## Instructions to follow
Select every line in the items below that contains the word "Where" and copy each one. Case counts.

Records from a data collection
########
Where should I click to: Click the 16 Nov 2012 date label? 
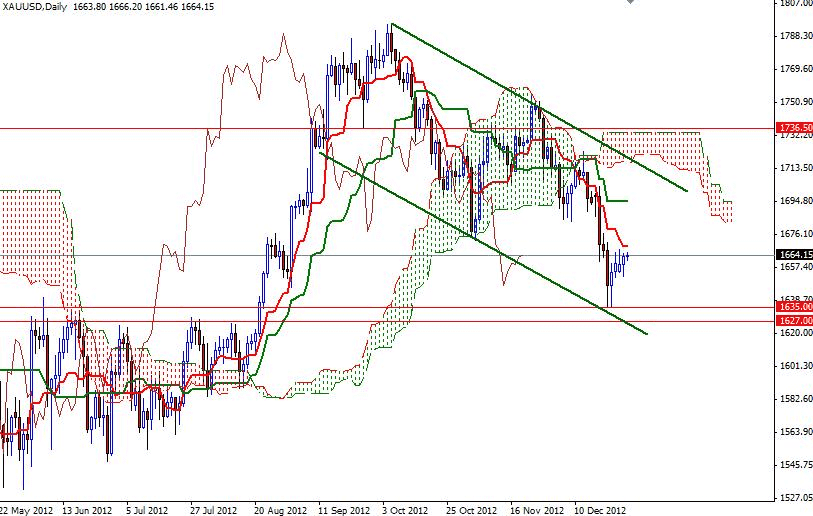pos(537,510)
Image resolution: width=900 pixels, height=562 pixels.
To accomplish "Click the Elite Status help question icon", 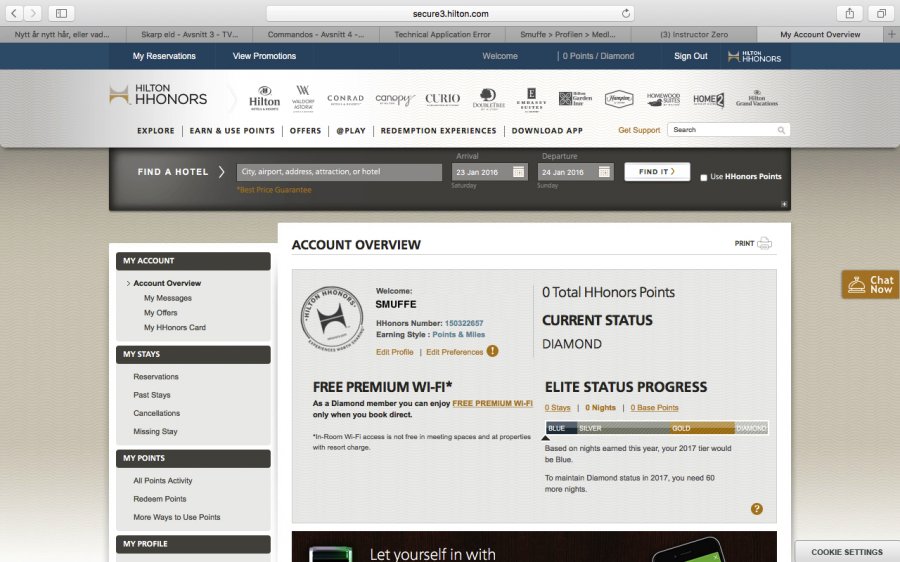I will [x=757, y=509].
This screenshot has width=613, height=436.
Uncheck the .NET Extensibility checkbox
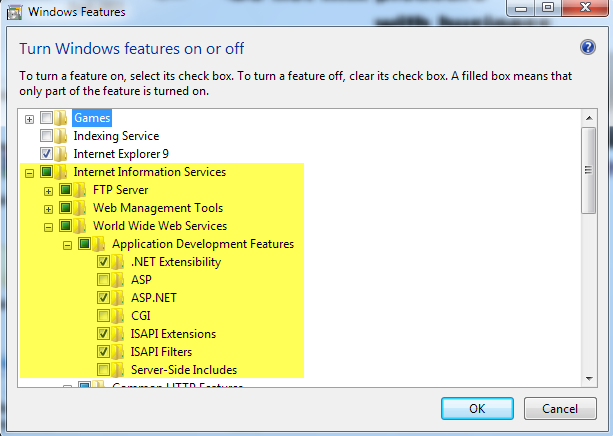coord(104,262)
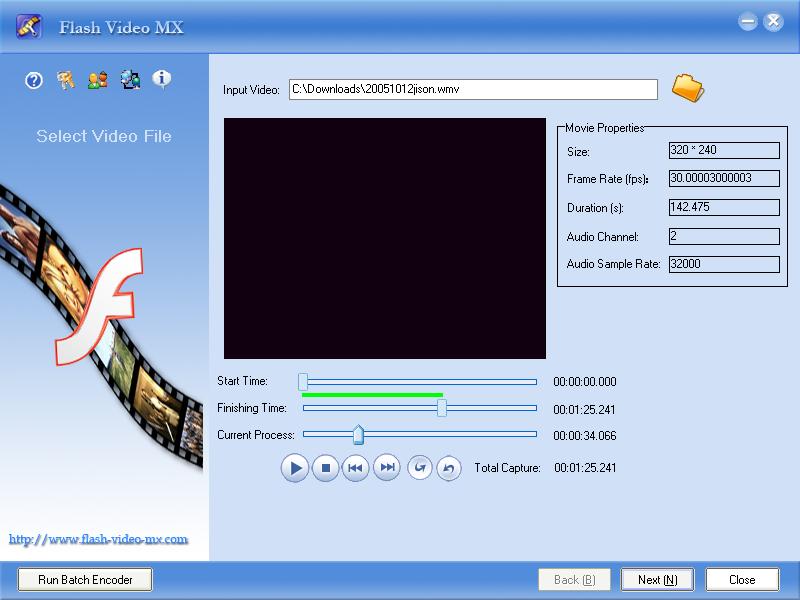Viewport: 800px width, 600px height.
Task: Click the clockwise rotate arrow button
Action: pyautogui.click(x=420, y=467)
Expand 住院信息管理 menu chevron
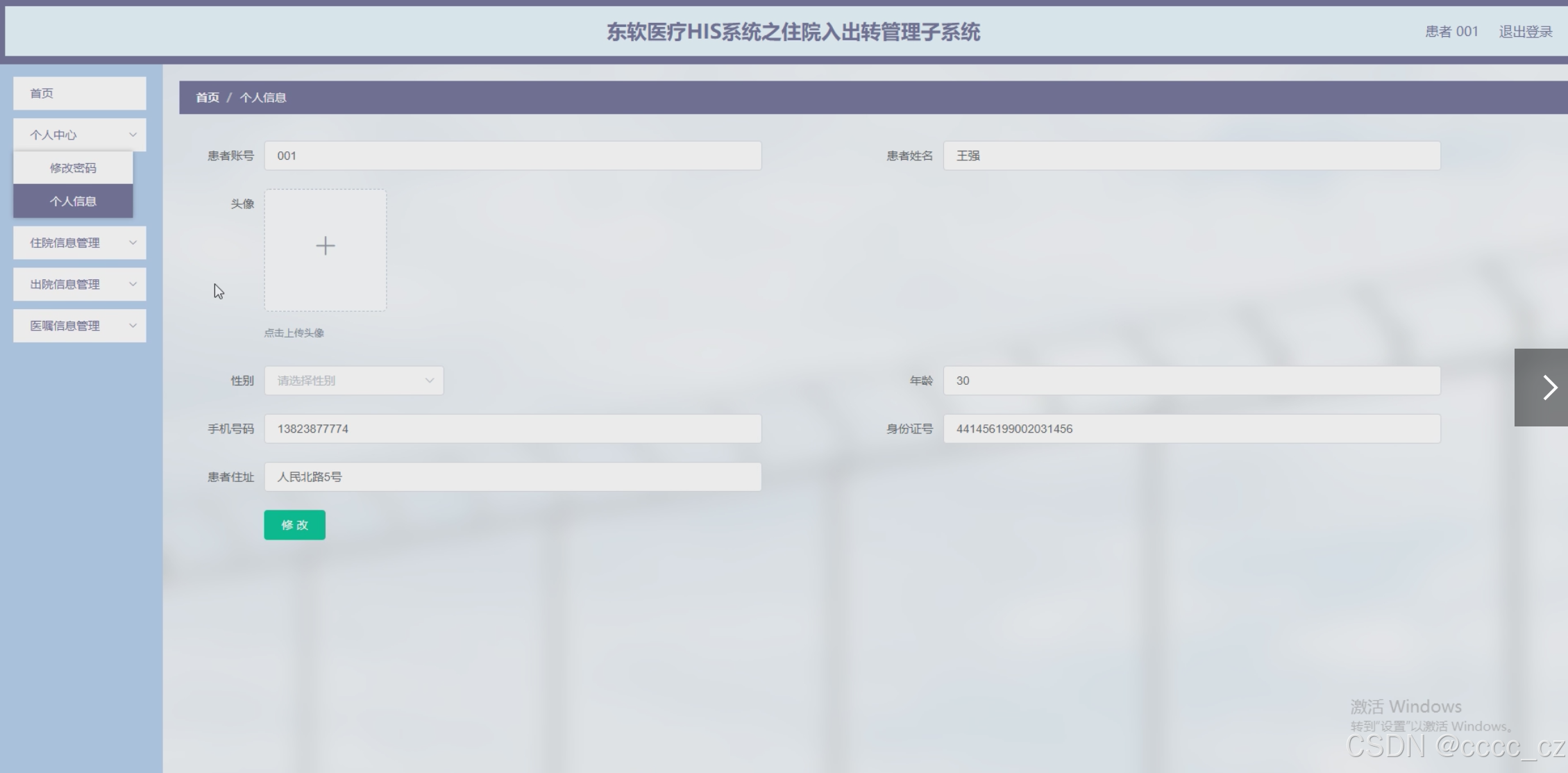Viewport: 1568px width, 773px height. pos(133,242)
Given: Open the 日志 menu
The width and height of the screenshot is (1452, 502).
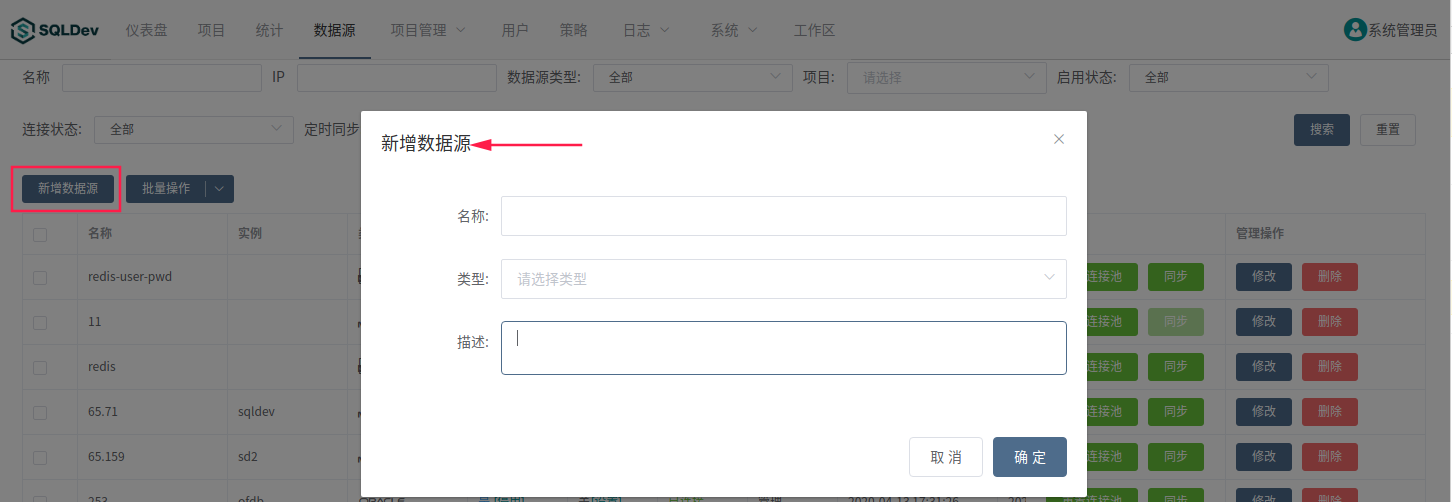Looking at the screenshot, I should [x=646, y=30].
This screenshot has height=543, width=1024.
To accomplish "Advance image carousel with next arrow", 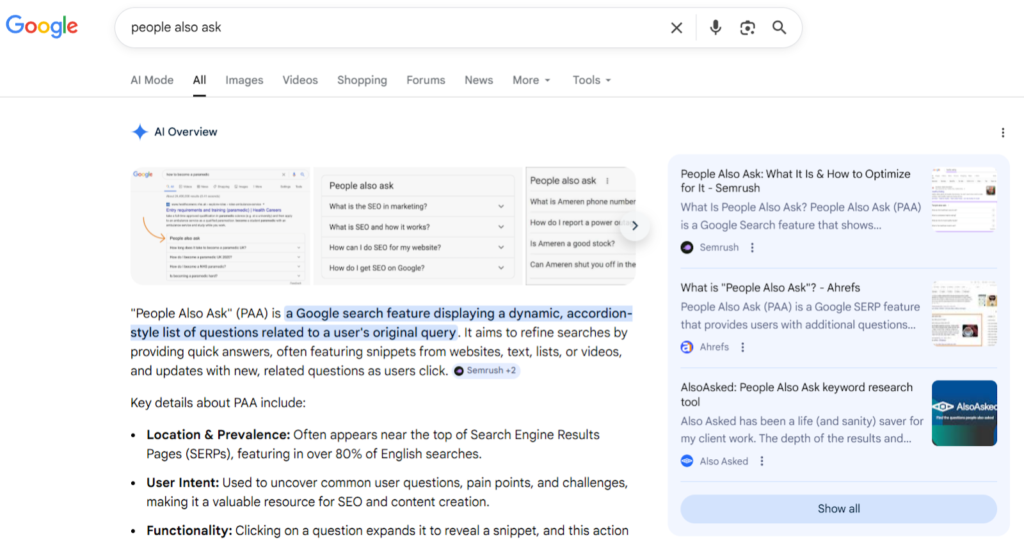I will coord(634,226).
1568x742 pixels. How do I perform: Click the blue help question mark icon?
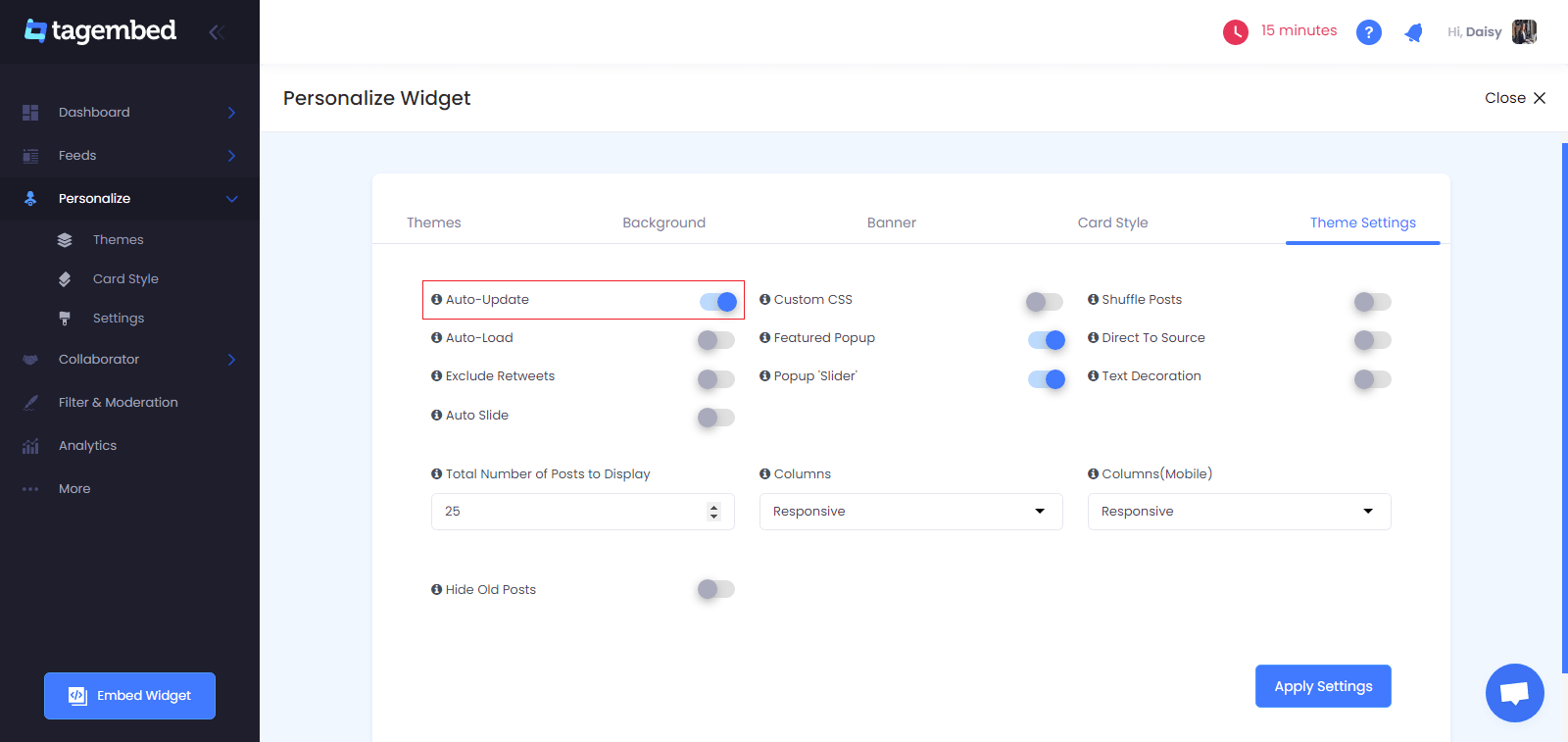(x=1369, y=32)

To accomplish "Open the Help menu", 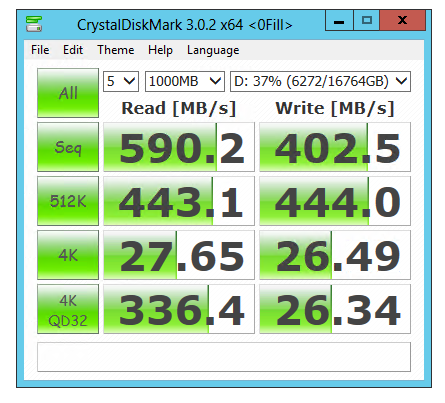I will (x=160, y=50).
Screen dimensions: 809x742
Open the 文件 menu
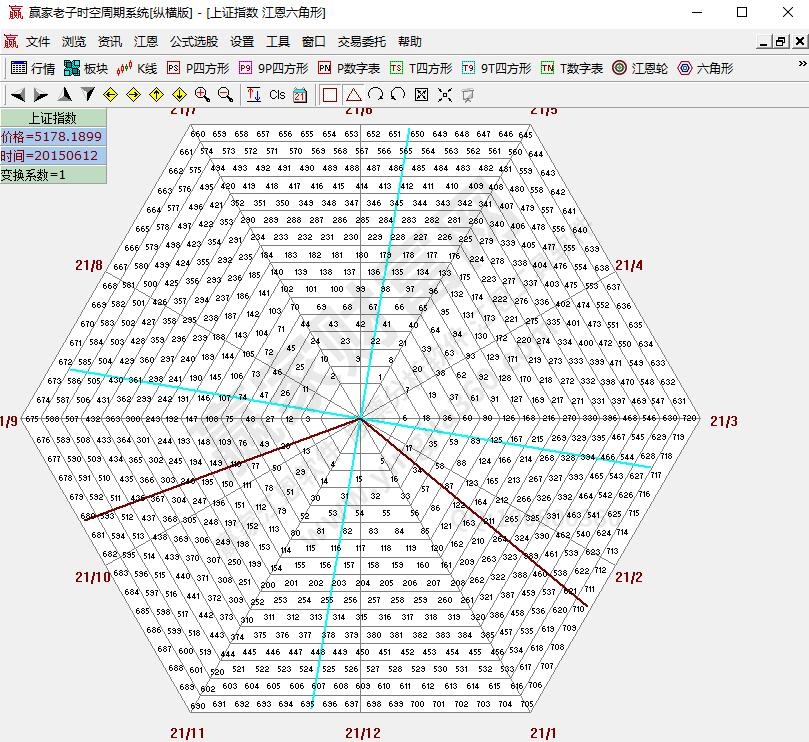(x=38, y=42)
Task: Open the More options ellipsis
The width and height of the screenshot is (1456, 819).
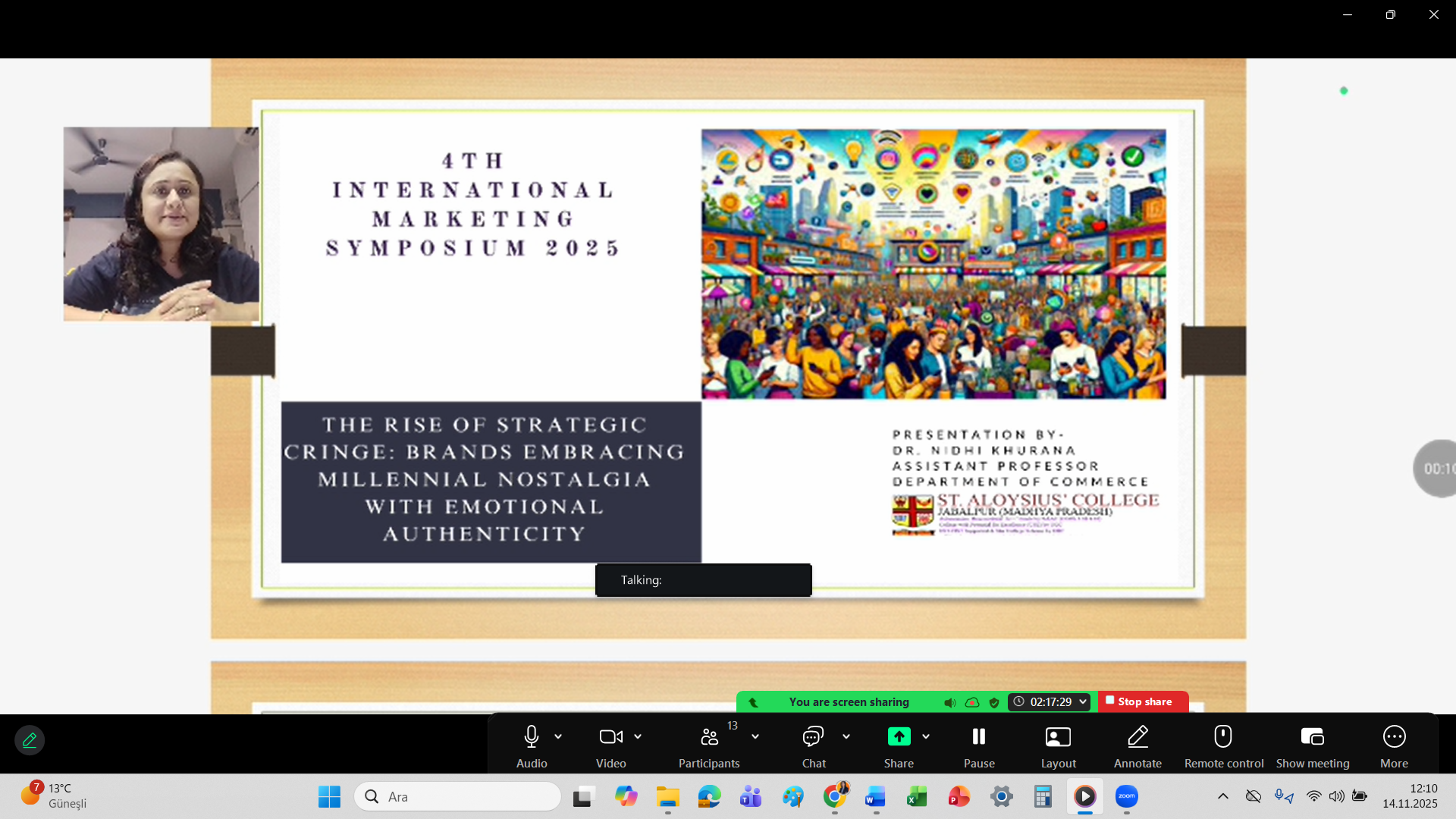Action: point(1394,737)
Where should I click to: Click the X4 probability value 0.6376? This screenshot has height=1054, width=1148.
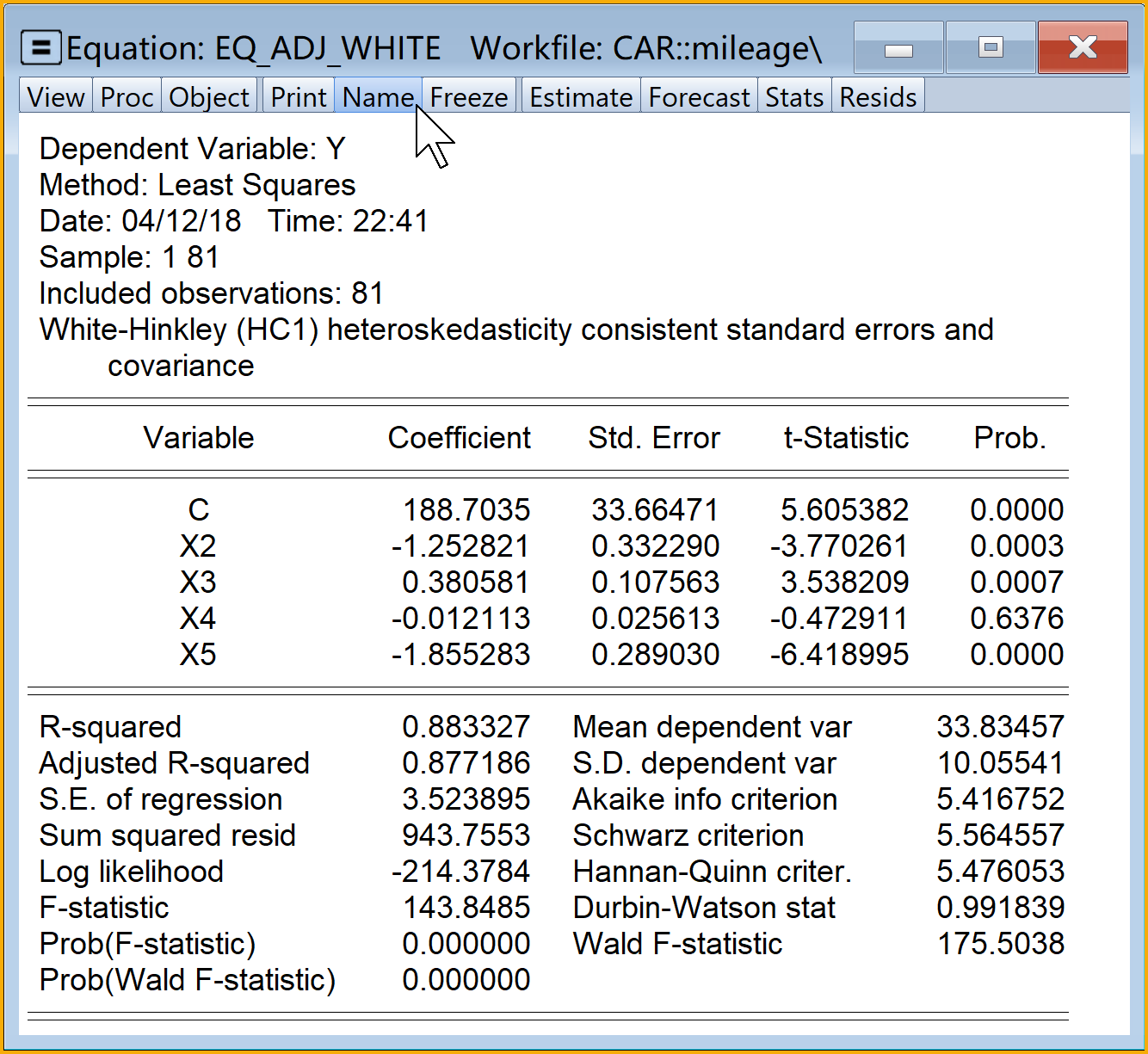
########
## Exercise result
Where should I click to: Click the 16 Nov 2012 date label? 
Where should I click to: Click the X4 probability value 0.6376? This screenshot has height=1054, width=1148.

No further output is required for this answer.